Please quote the data below word for word, leaving out the pictures.

**Listed records**:
- - -
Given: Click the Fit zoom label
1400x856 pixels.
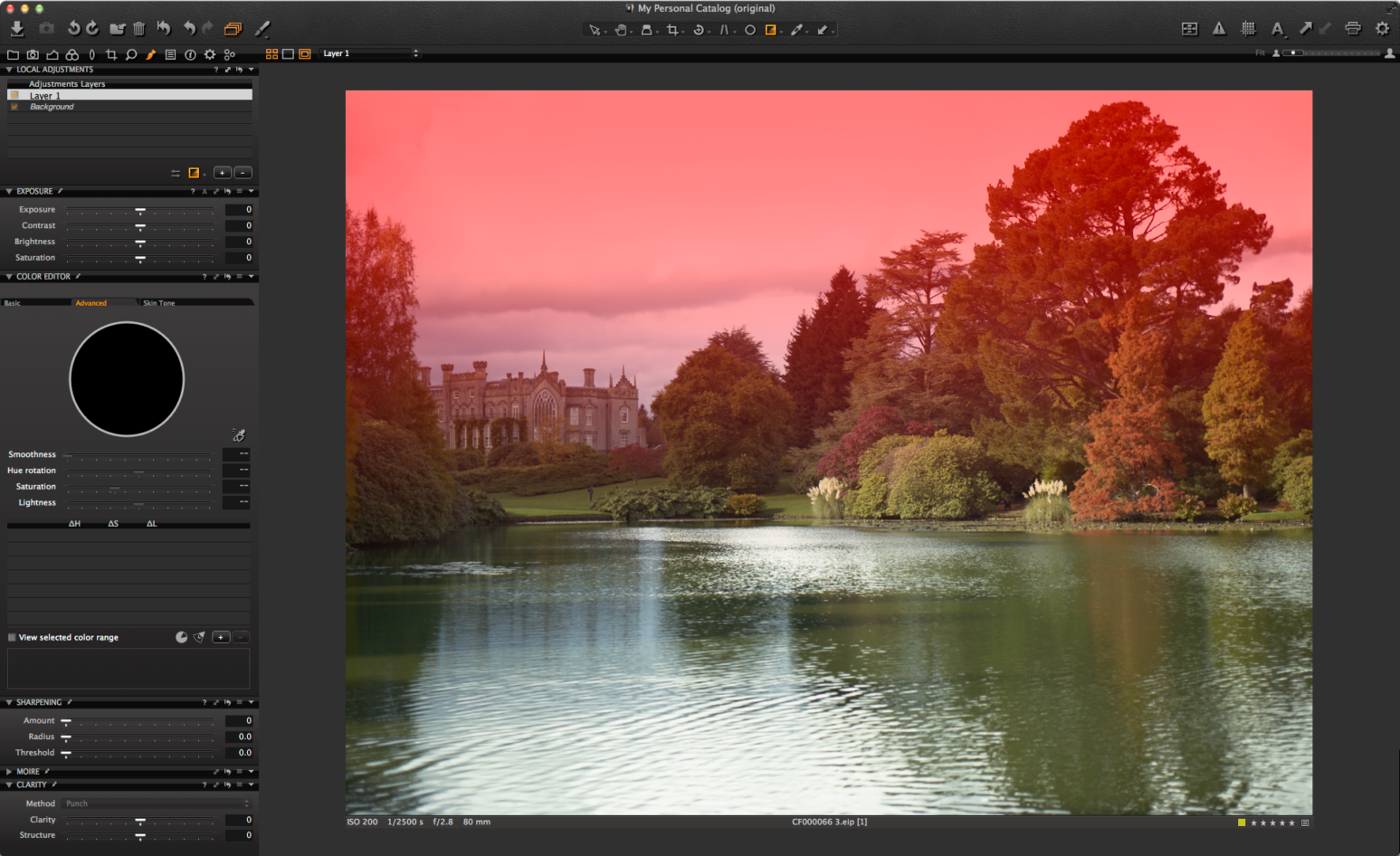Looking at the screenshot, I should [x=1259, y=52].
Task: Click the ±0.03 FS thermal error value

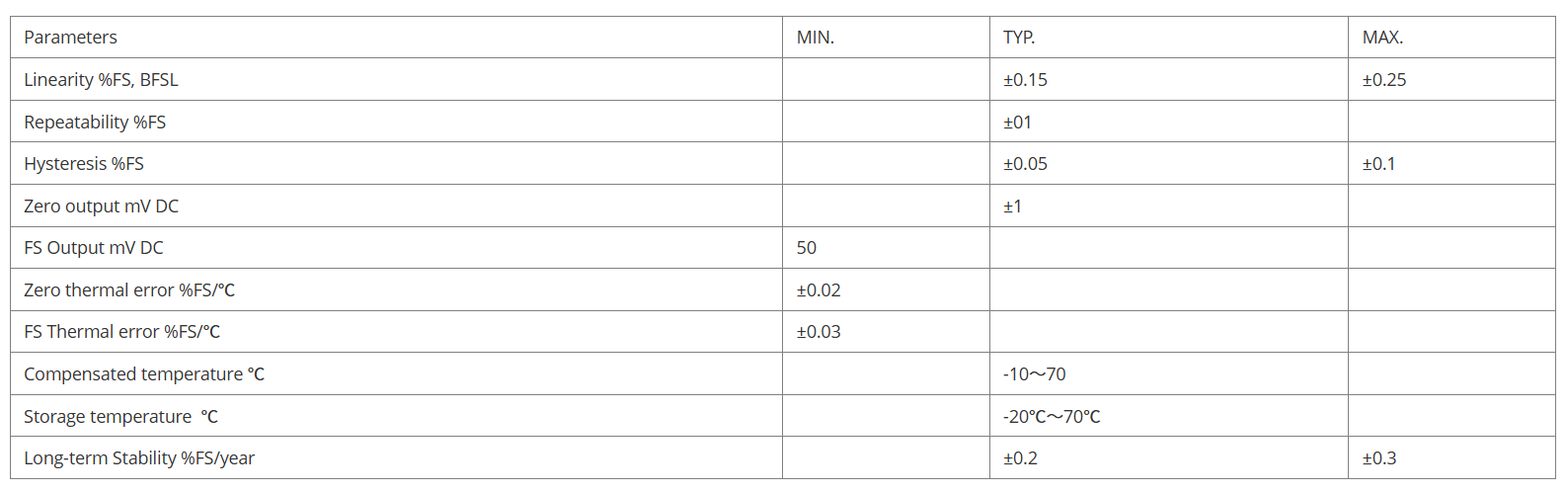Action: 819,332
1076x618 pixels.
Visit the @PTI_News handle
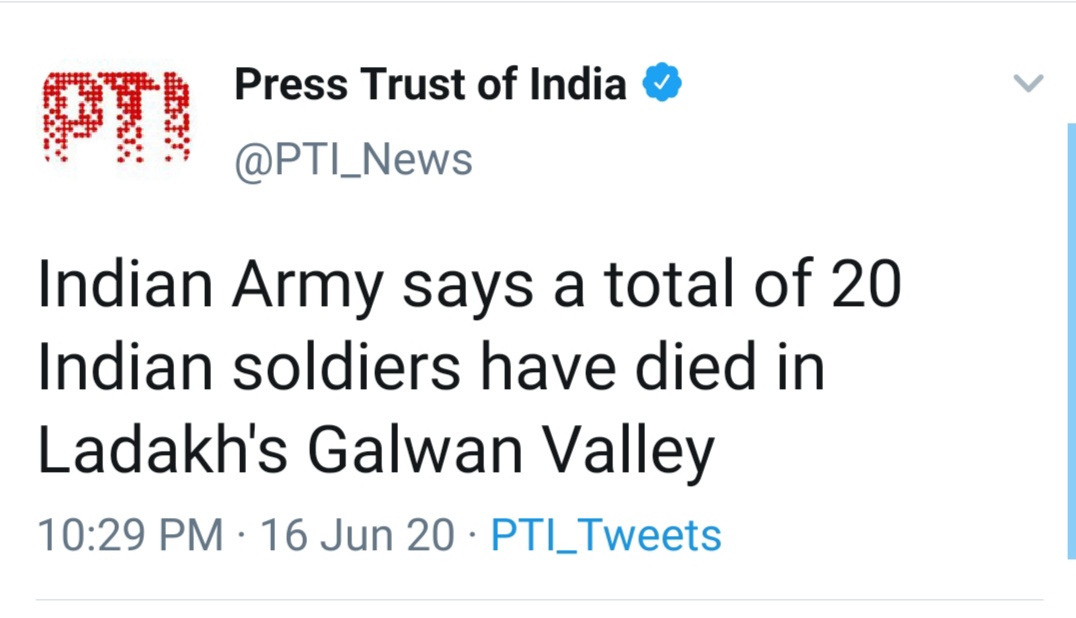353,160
- - -
**Expected answer**:
Given: Click the Fit zoom label
1400x856 pixels.
Looking at the screenshot, I should [x=1259, y=52].
Task: Click the ±0.03 FS thermal error value

Action: 819,332
1076x618 pixels.
Visit the @PTI_News handle
353,160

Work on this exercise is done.